CYP1B1 converts procarcinogens into genotoxins in Saccharomyces cerevisiae

Abstract

ABSTRACTCYP1B1 activates many chemical carcinogens into potent genotoxins, and allelic variants are risk factors in lung, breast, and prostate cancer. However, genetic instability phenotypes incurred by CYP1B1-activated metabolites have been investigated for only few compounds. In this study, we expressed human CYP1B1 in yeast strains that measure DNA damage-associated toxicity and frequencies of chromosomal translocations and mutations. DNA damage-associated toxicity was measured in a rad4 rad51 strain, defective in both DNA excision and recombinational repair. Frequencies of chromosomal translocations were measured in diploid yeast strains containing two his3 fragments, and mutation frequencies were measured by selecting for canavanine resistance (CanR) in haploid strains. These strains were exposed to benzo[a]pyrene dihydrodiol (BaP-DHD), aflatoxin B1 (AFB1), and the heterocyclic aromatic amines, 2-amino-3,8-dimethylimidazo[4,5-f]quinoxaline (MeIQx) and 2-amino-3-methylimidazo(4,5-f)quinoline (IQ). We observed that AFB1, BaP-DHD, IQ, and MeIQx conferred toxicity in the DNA repair mutant expressing CYP1B1. Translocation frequencies increased eight-fold and three-fold after exposure to 50 μM AFB1 and 33 μM BaP-DHD respectively.
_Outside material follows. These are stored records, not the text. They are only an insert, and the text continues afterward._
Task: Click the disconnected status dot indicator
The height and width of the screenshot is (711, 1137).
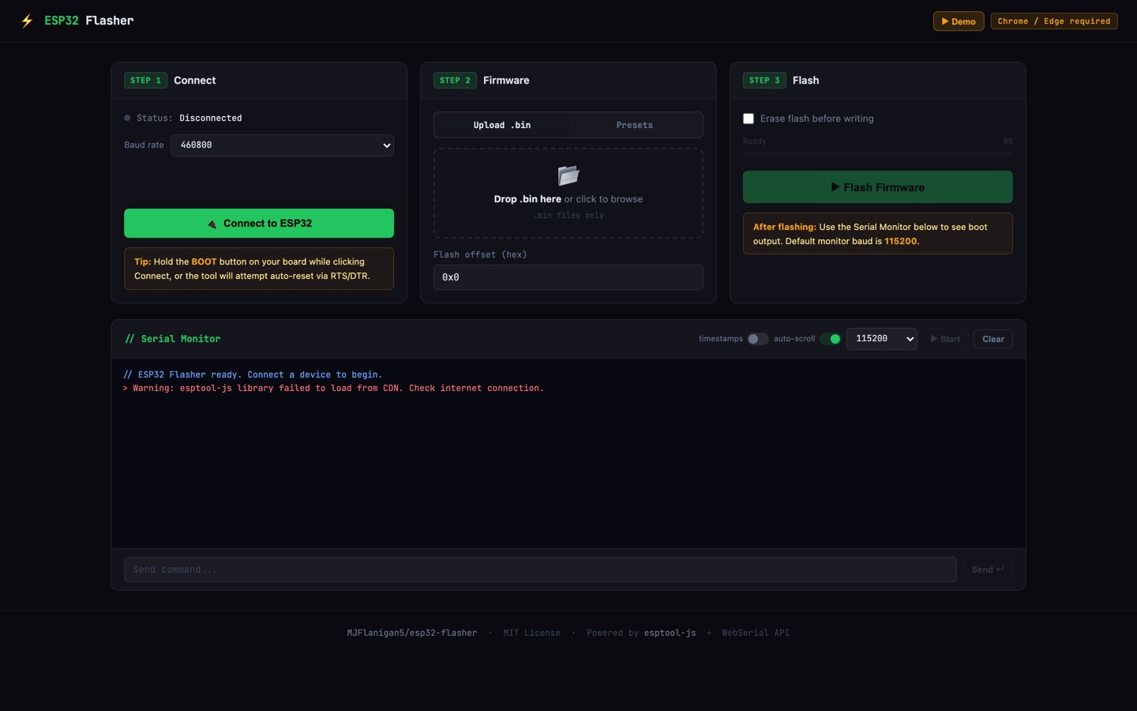Action: pyautogui.click(x=127, y=118)
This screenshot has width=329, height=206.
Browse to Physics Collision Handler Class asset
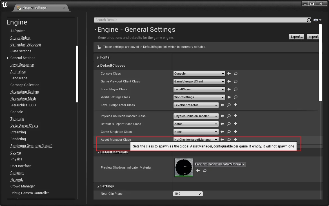[229, 116]
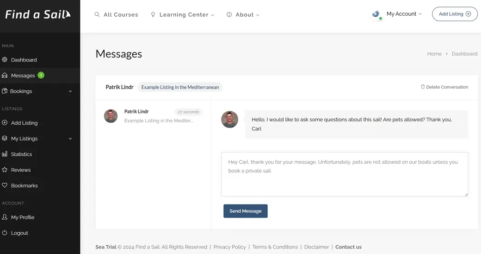Click the Dashboard gear icon in sidebar

[x=5, y=60]
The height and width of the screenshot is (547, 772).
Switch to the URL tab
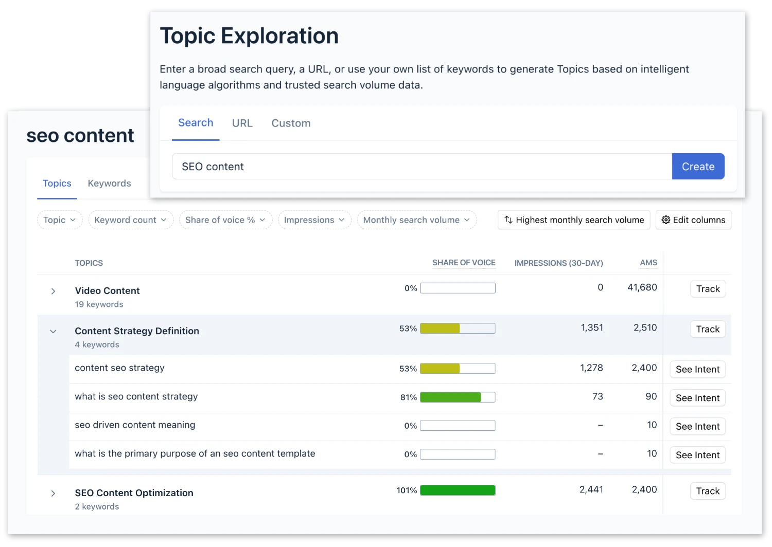tap(242, 123)
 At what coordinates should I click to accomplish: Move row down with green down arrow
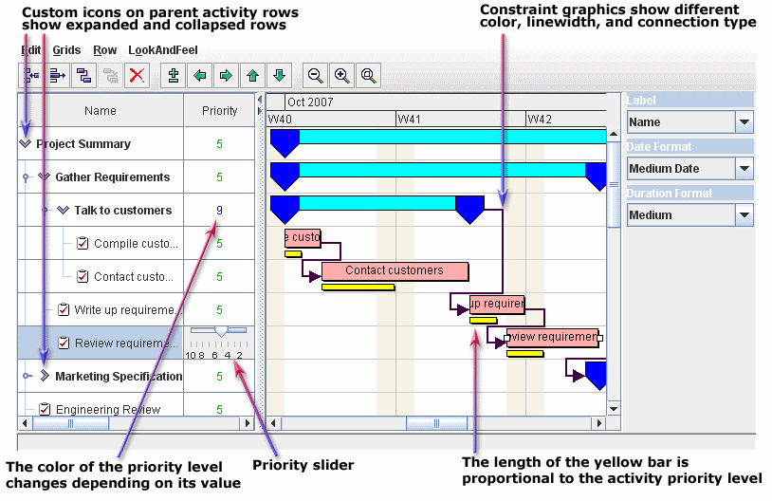(x=279, y=76)
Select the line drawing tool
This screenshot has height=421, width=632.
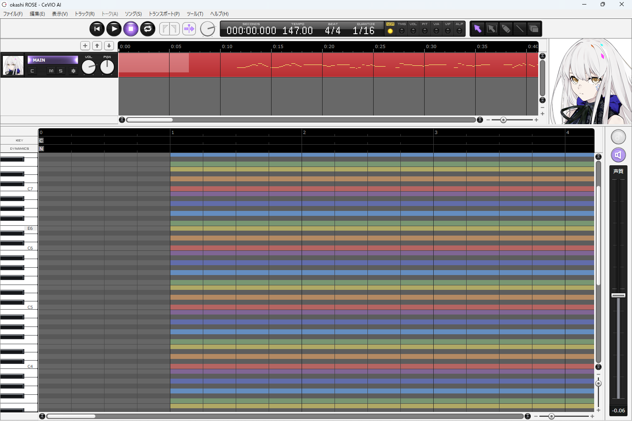(520, 29)
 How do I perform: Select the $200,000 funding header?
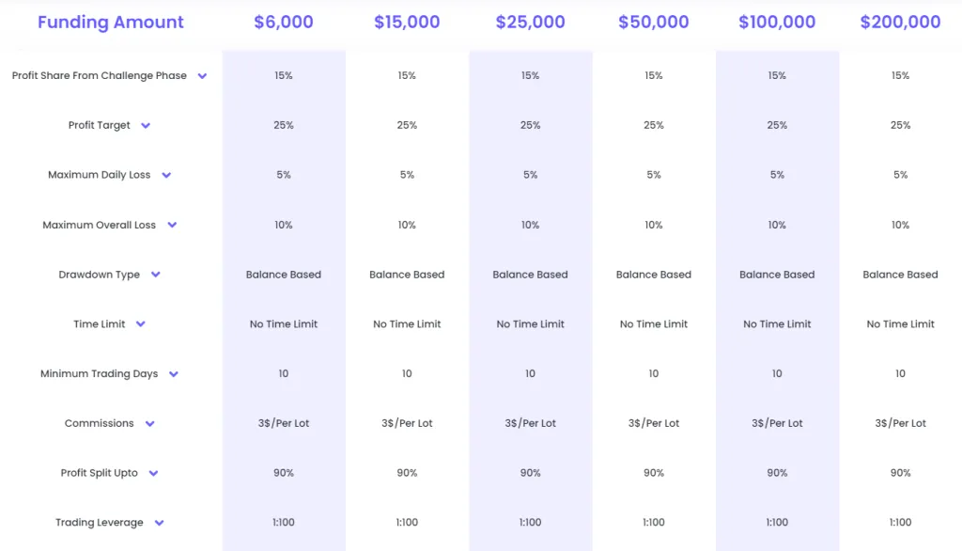click(x=900, y=21)
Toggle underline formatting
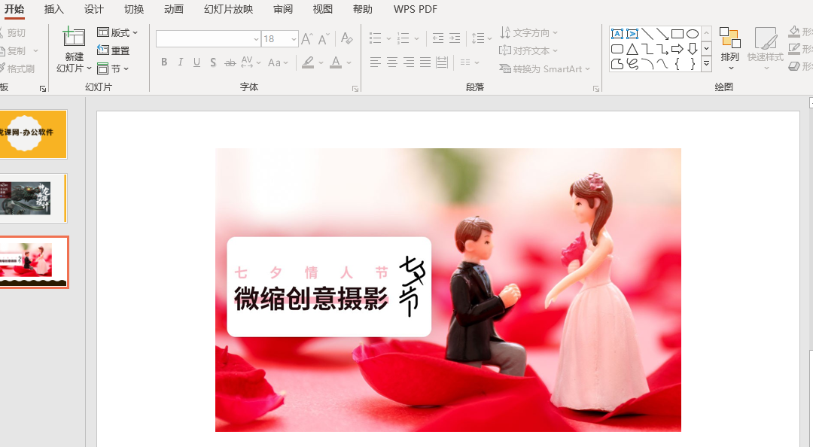Screen dimensions: 813x447 196,62
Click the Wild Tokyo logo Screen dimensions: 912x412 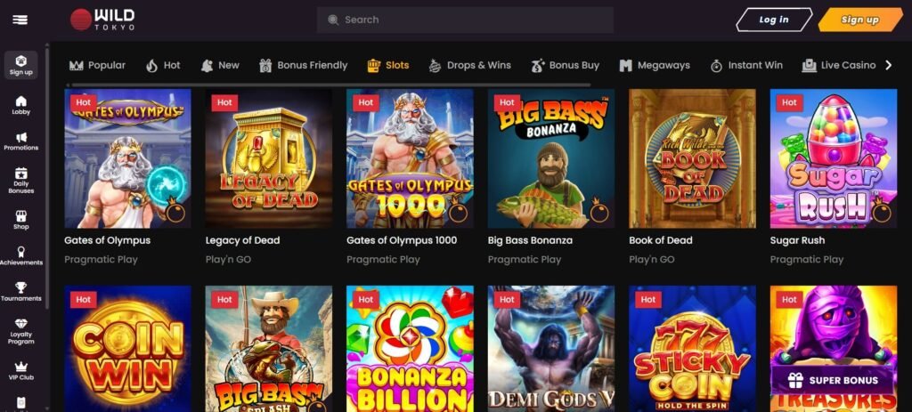coord(102,20)
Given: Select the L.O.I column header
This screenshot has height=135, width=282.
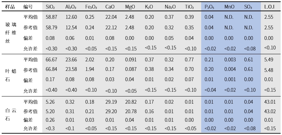Looking at the screenshot, I should point(269,7).
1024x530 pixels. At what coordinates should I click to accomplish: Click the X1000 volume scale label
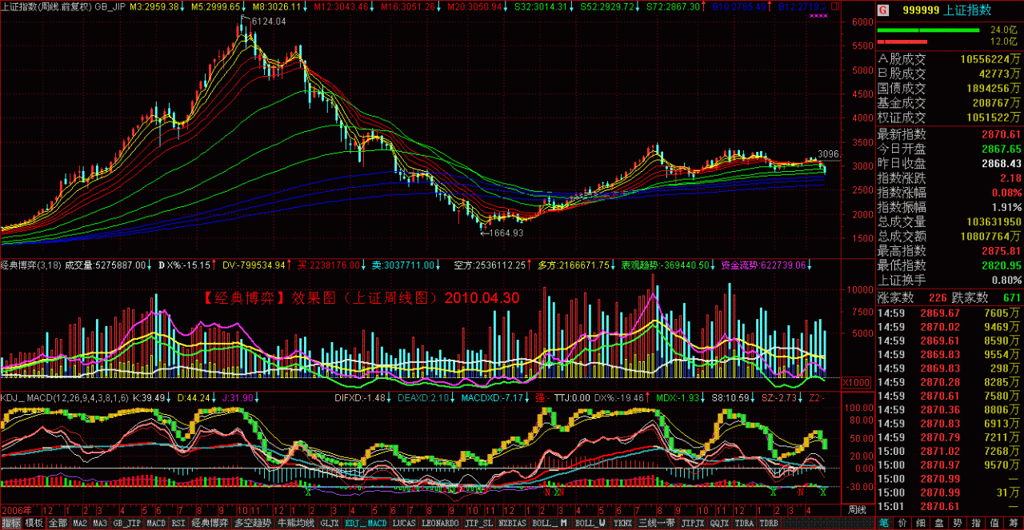point(856,382)
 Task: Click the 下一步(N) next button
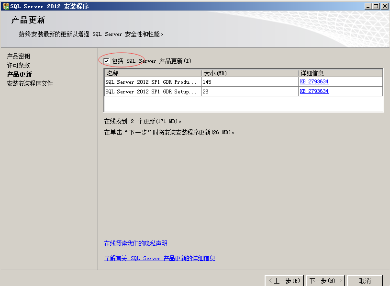[325, 281]
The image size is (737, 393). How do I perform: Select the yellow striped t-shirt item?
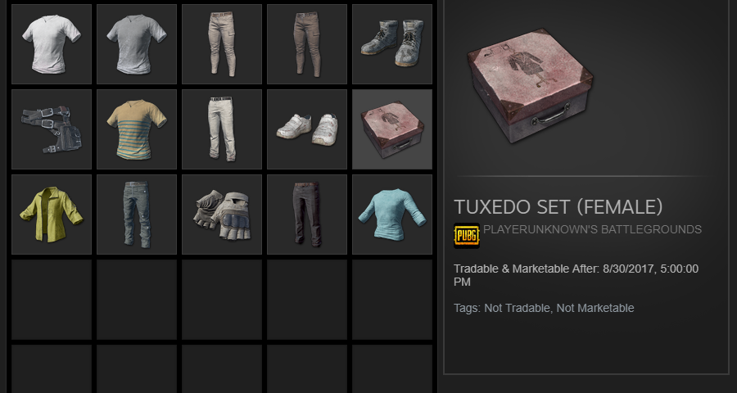137,129
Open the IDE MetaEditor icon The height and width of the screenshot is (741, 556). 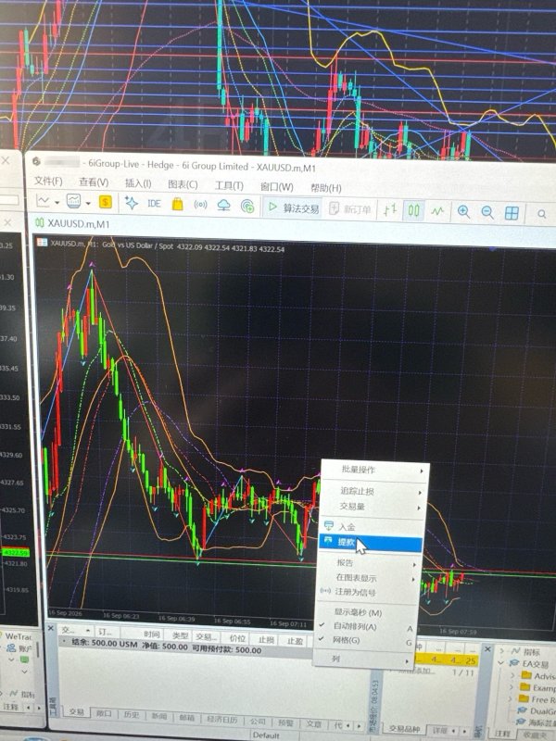(154, 204)
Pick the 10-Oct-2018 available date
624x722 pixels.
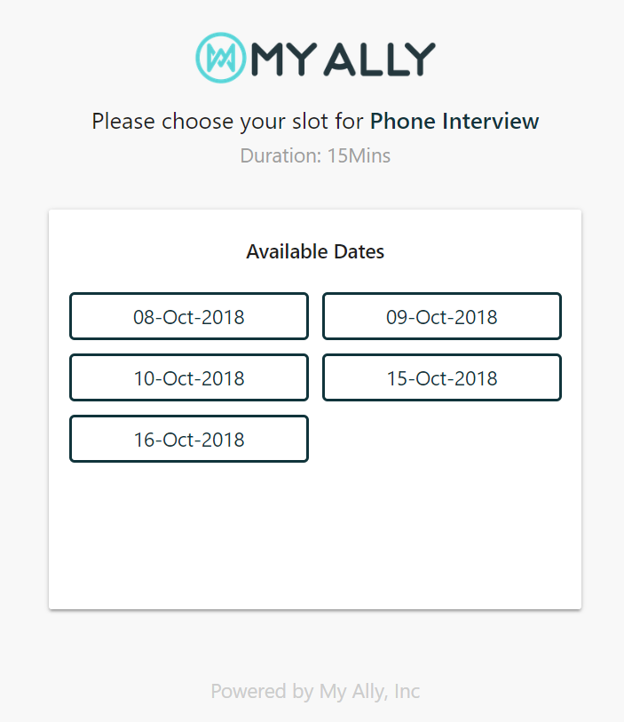189,378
Only a two-fold increase in mutation frequency was observed after exposure to 50 μM AFB1. However, a robust DNA damage response was observed after AFB1 exposure, as measured by the induction of the small subunit of ribonucleotide reductase, Rnr3. While CYP1B1-mediated activation of BaP-DHD and heterocyclic aromatic amines was expected, strong activation of AFB1 was not. These studies demonstrate that CYP1B1-mediated activation of carcinogens does not only activate compounds to become mutagens but also can convert compounds to become potent recombinagens.